### PROMPT
The task calls for the lines below from the line with "Viewport: 368px width, 276px height." to the line with "This screenshot has width=605, height=370.", both ends included, copied exactly, without any pictures.

### STORED DATA
....

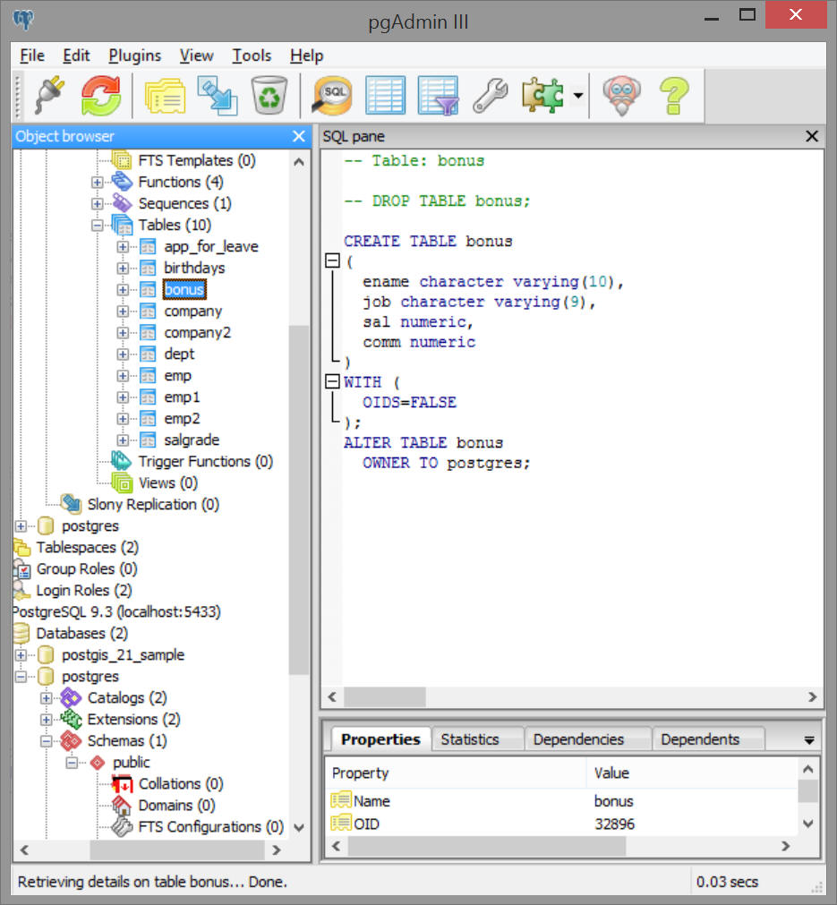Click the Add server connection plug icon
The width and height of the screenshot is (837, 905).
[x=50, y=94]
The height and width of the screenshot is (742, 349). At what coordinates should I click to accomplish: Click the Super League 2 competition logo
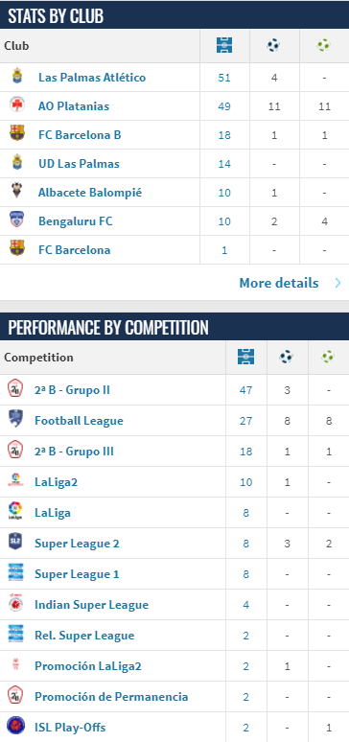tap(15, 542)
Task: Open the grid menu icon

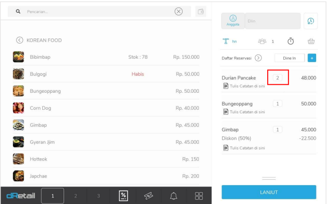Action: pyautogui.click(x=199, y=195)
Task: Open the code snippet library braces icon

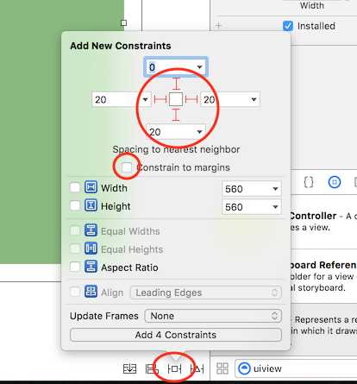Action: [309, 182]
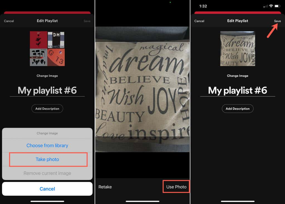Tap the Wi-Fi icon in status bar
This screenshot has height=204, width=285.
coord(271,6)
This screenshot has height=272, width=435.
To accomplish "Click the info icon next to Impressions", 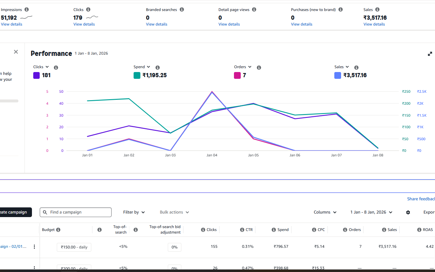I will (26, 9).
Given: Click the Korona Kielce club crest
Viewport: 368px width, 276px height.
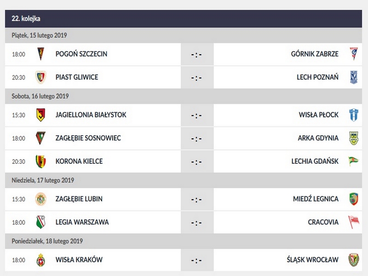Looking at the screenshot, I should pyautogui.click(x=40, y=161).
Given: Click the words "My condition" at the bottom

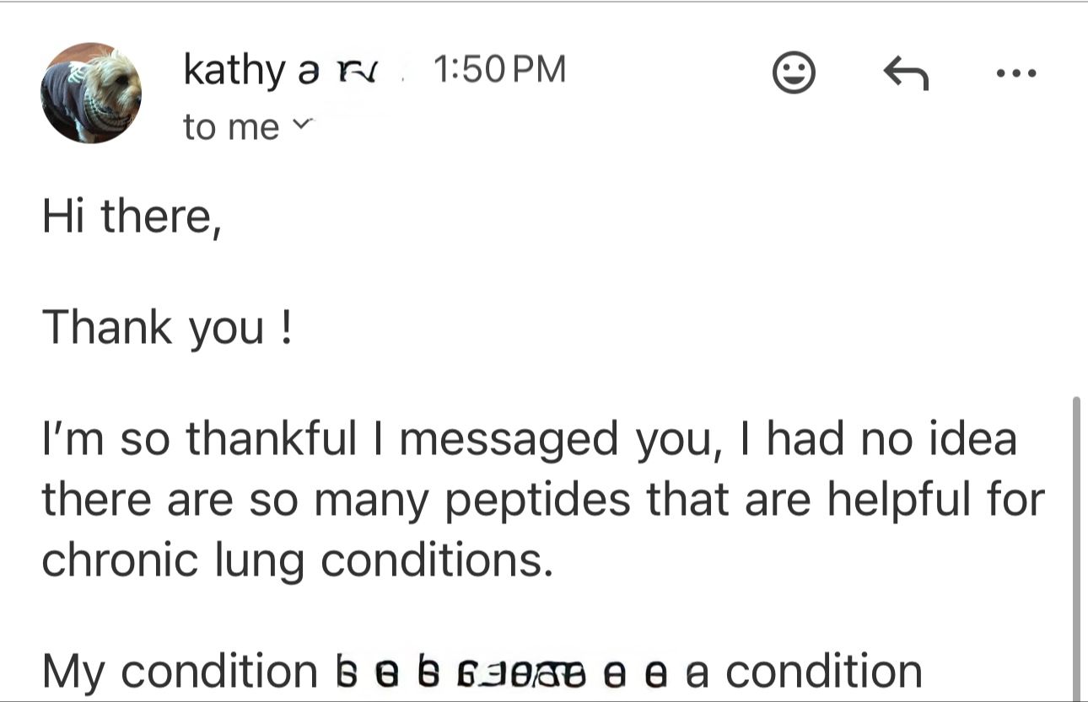Looking at the screenshot, I should tap(179, 672).
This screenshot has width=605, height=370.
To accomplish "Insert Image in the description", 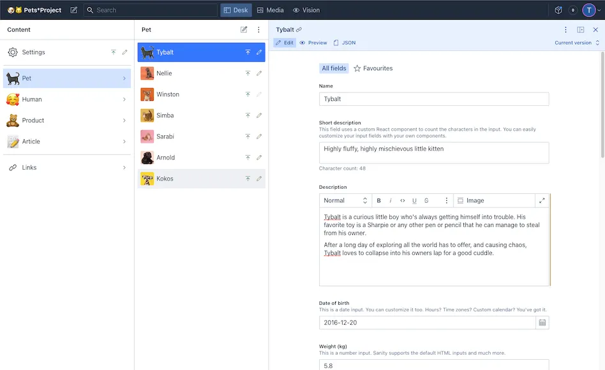I will point(471,200).
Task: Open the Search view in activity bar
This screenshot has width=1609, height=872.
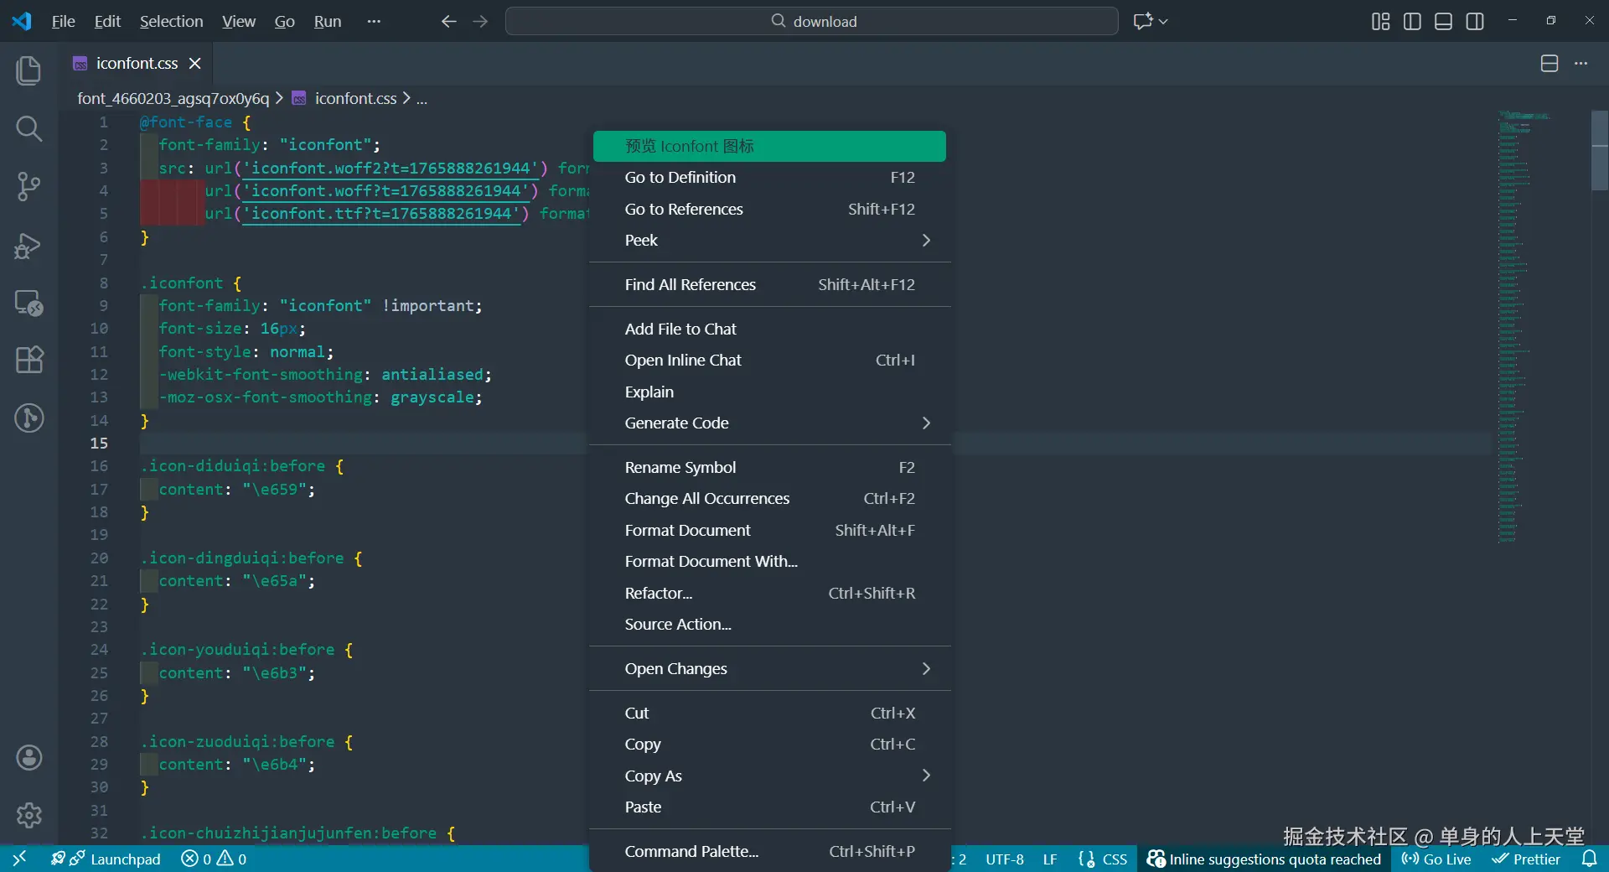Action: click(x=28, y=128)
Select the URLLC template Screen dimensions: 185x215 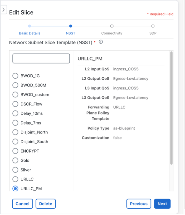click(15, 179)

....

### EXPECTED ANSWER
Viewport: 368px width, 276px height.
Looking at the screenshot, I should pyautogui.click(x=40, y=161).
Given: Click the words "My condition" at the bottom

Looking at the screenshot, I should tap(179, 672).
This screenshot has width=605, height=370.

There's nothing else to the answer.